Task directions. Put each line of the rows below into a numbered list, skipping blank lines. Leave the pictures out of your list.
--- Start of Working data ---
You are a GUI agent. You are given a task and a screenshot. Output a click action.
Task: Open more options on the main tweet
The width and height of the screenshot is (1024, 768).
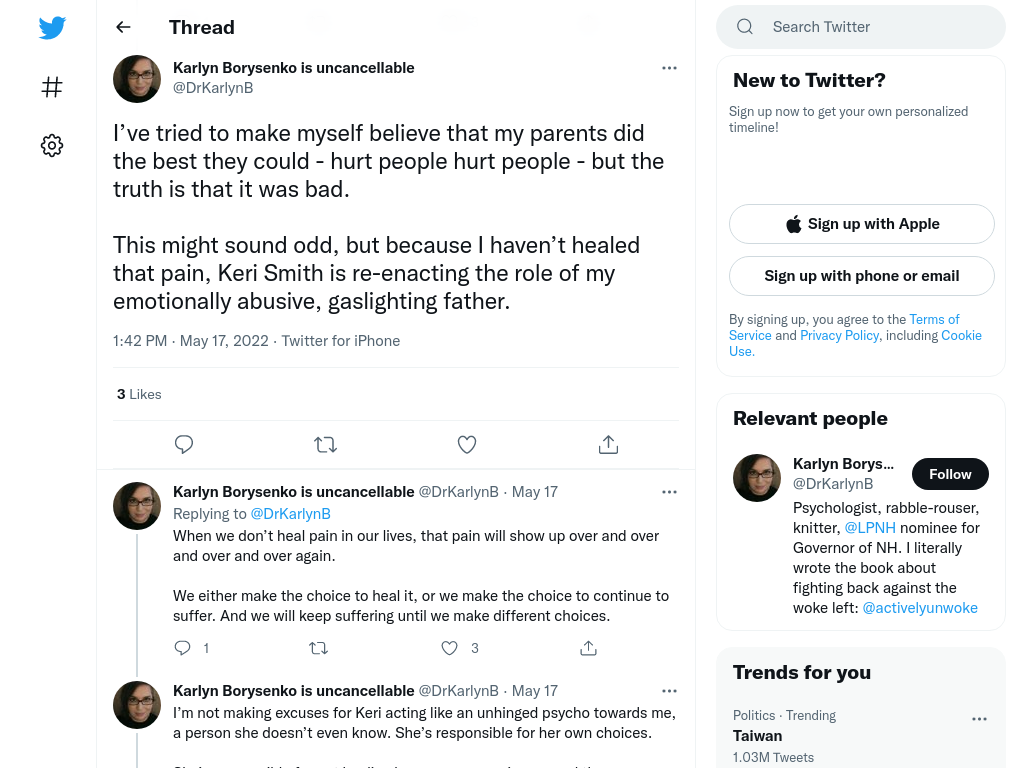coord(669,68)
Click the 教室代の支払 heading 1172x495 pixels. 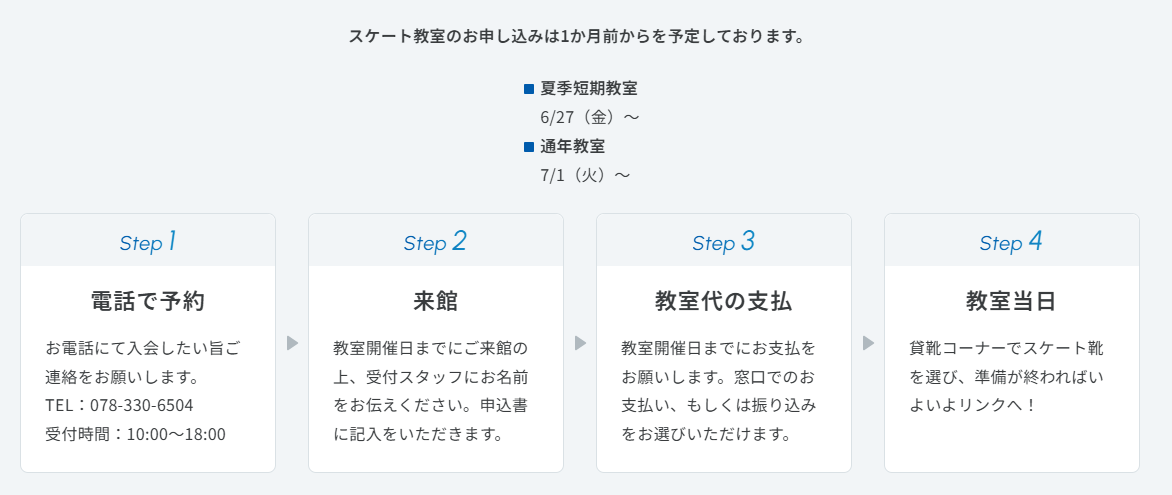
--- End of Working data ---
The response.
1. You are a GUI agent. You are given a task and a screenshot. Output a click action.
2. Task: Open more options on the main tweet
3. The width and height of the screenshot is (1024, 768).
4. coord(669,68)
5. Click the 教室代の支払 heading 1172x495 pixels. 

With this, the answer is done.